# AUSZUG
>>>>>

Zeiss und ASML Wo Europa mit Hightech punkten kann
Zeiss aus Deutschland und und ASML aus den Niederlanden spielen eine wichtige Rolle in der globalen Chipherstellung. Die Spannungen zwischen der EU und China sind für beide Konzerne zweischneidig.
Am Zeiss-Stammsitz auf der Schwäbischen Alb klafft ein gewaltiges Loch. Oben heben Kräne Betonteile in die Luft, unten wird ein derart dickes Fundament gegossen, das sogar Schwingungen durch kleine Erdbeben neutralisieren soll. Hier werden demnächst die modernsten und präzisesten Optiken für die Chipproduktion hergestellt, bei denen Zeiss Weltmarktführer ist.
Neben der Baustelle steht ein gläsernes, würfelförmiges Gebäude: die Zentrale von Zeiss SMT - der Halbleitersparte des Konzerns aus Oberkochen. Sie trug maßgeblich dazu bei, dass der Gesamtkonzern seinen Umsatz zuletzt um 15 Prozent steigern konnte und erstmals in seiner Geschichte bei mehr als zehn Milliarden Euro liegt.
Mitarbeiterzahl in sieben Jahren verdreifacht
Dementsprechend gut gelaunt wirkt Peter Kürz, der Leiter des Bereichs "High-NA-EUV". Hinter dem Kürzel verbirgt sich die modernste Technologie von Optiken, ohne die kein Konzern der Erde Mikrochips der neuesten Generation herstellen könnte. "Wir haben die Anzahl unserer Mitarbeitenden den letzten sieben Jahren mehr als verdreifacht. Wir erleben ein starkes Wachstum."

<<<<<

Quelleinträge
>>>>>

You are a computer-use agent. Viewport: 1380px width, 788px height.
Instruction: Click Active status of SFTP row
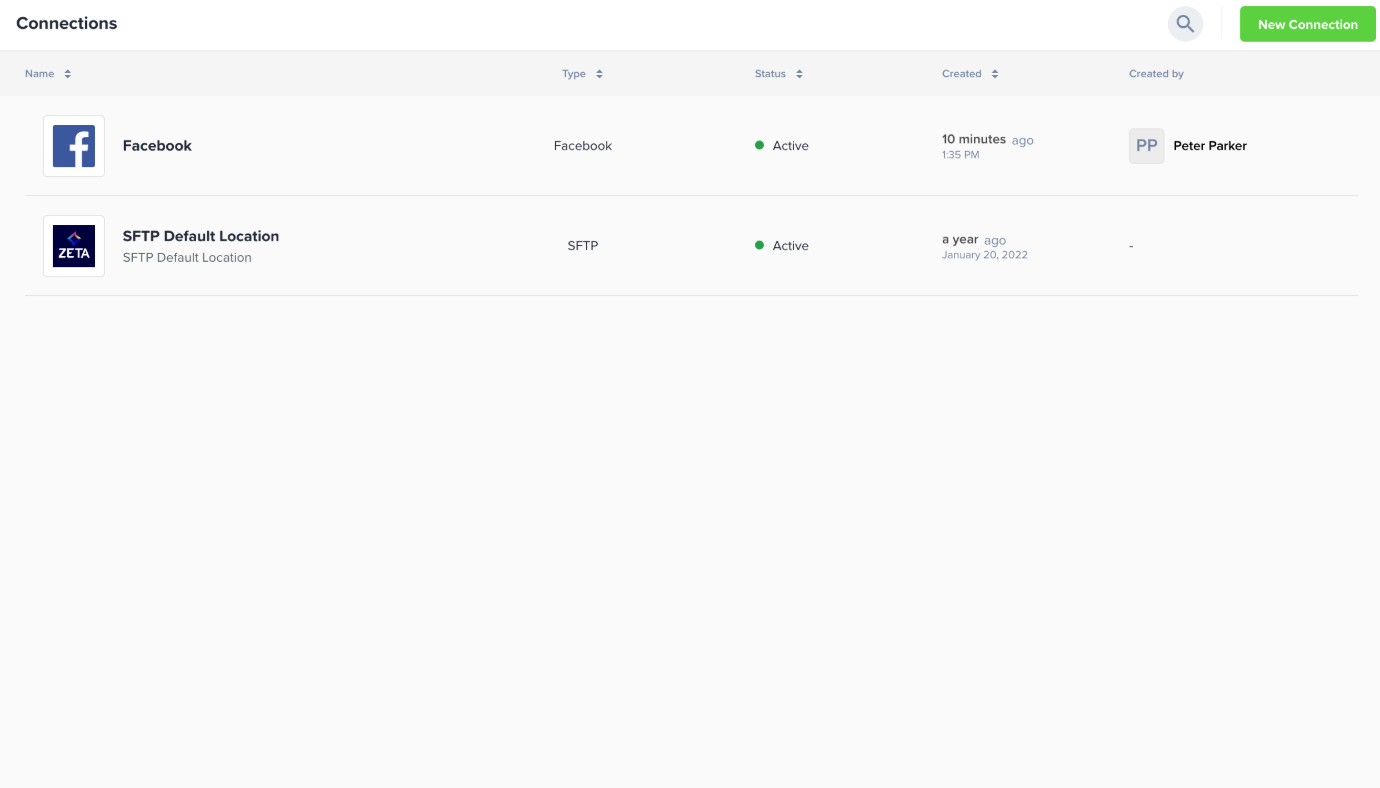point(789,246)
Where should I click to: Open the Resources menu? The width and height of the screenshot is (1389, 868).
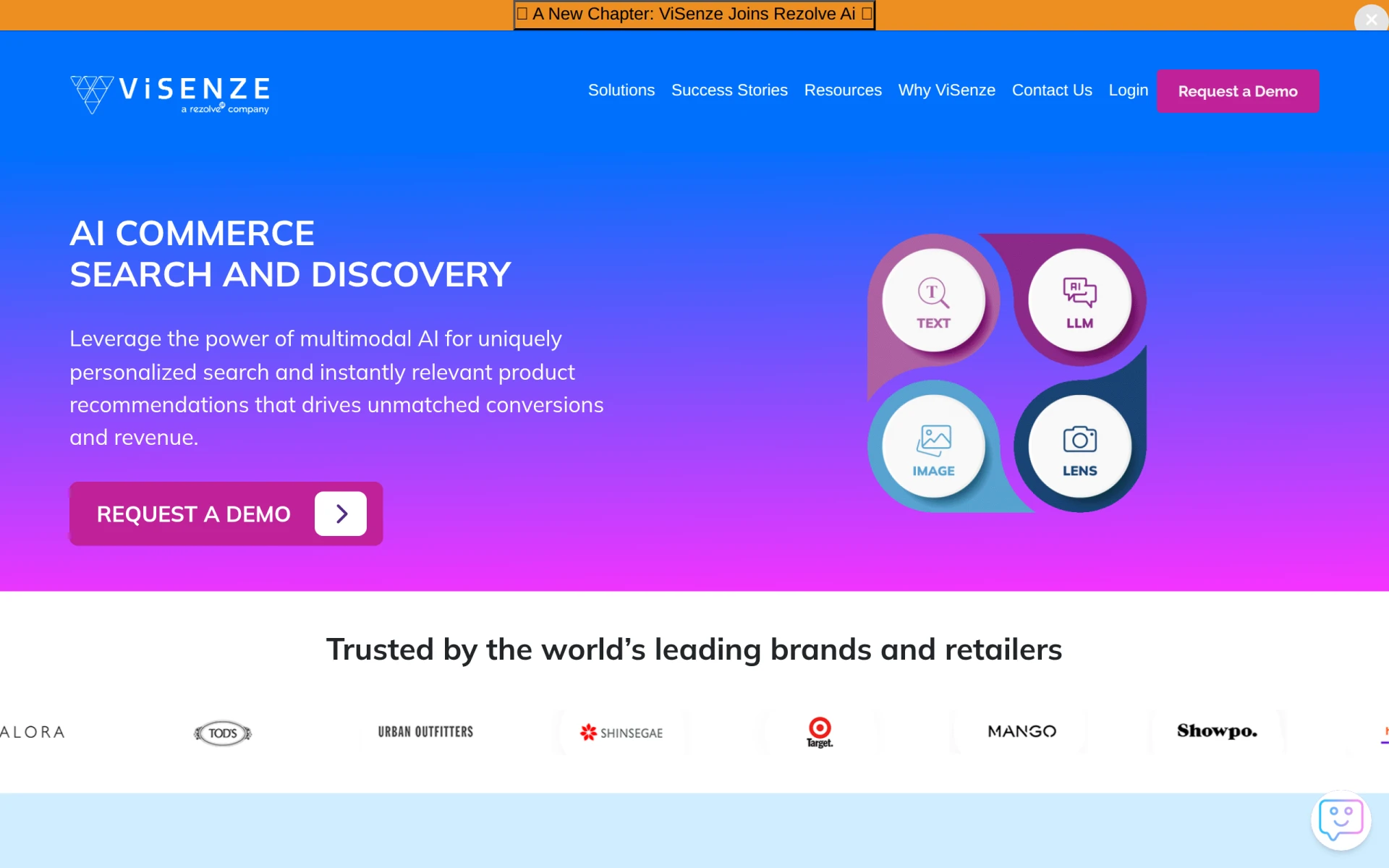(843, 90)
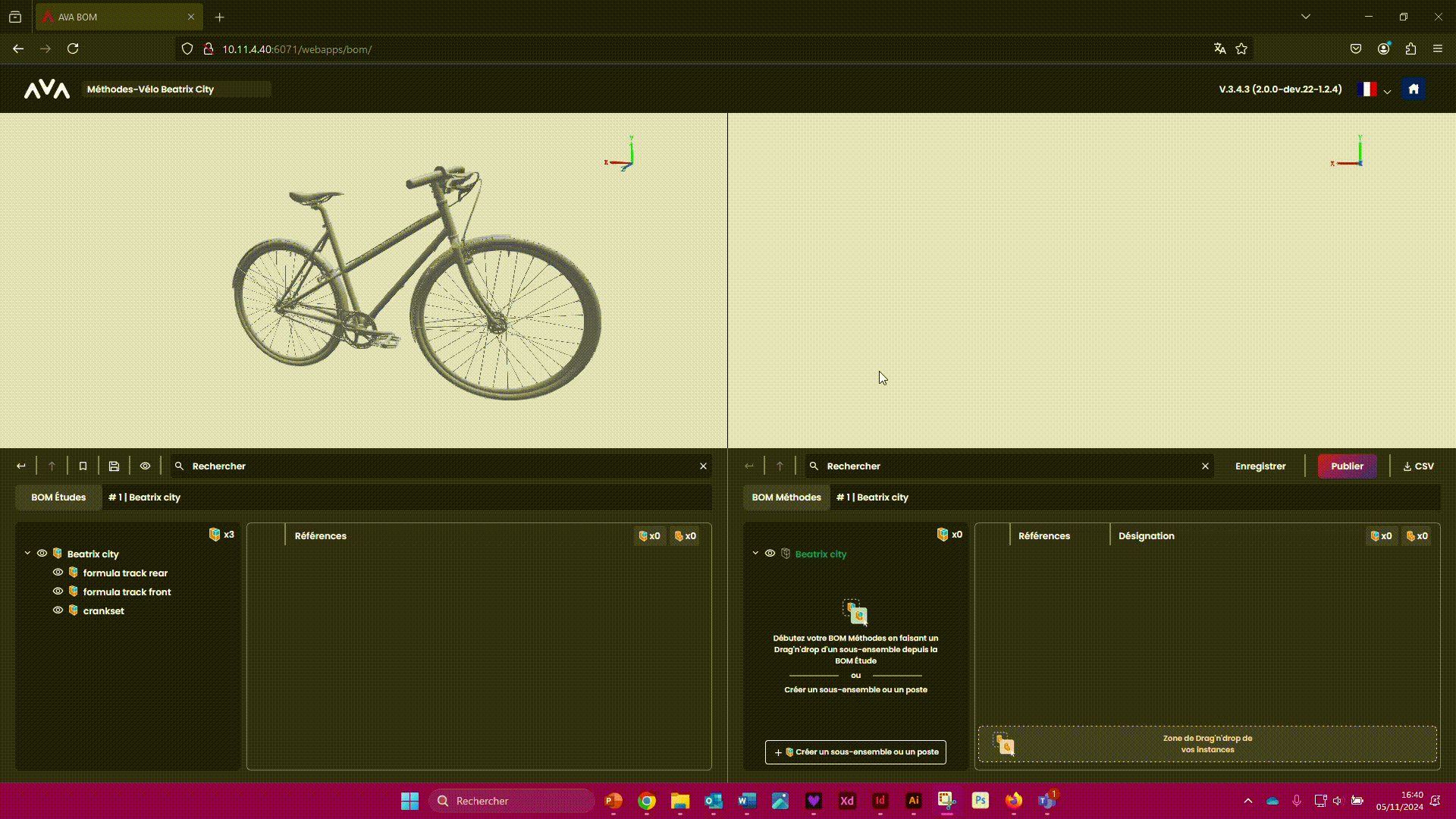Toggle visibility of formula track rear
Screen dimensions: 1456x819
pyautogui.click(x=58, y=573)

<<<<<

# AUFGABE
Gib aus dem Artikel über Zeiss und ASML den Abschnitt wortgetreu wieder, der mit den Worten „Am Zeiss-Stammsitz auf“ einsetzt und mit „Milliarden Euro liegt.“ schließt. Die Einträge werden hierfür nicht gebraucht.

# LÖSUNG
Am Zeiss-Stammsitz auf der Schwäbischen Alb klafft ein gewaltiges Loch. Oben heben Kräne Betonteile in die Luft, unten wird ein derart dickes Fundament gegossen, das sogar Schwingungen durch kleine Erdbeben neutralisieren soll. Hier werden demnächst die modernsten und präzisesten Optiken für die Chipproduktion hergestellt, bei denen Zeiss Weltmarktführer ist.
Neben der Baustelle steht ein gläsernes, würfelförmiges Gebäude: die Zentrale von Zeiss SMT - der Halbleitersparte des Konzerns aus Oberkochen. Sie trug maßgeblich dazu bei, dass der Gesamtkonzern seinen Umsatz zuletzt um 15 Prozent steigern konnte und erstmals in seiner Geschichte bei mehr als zehn Milliarden Euro liegt.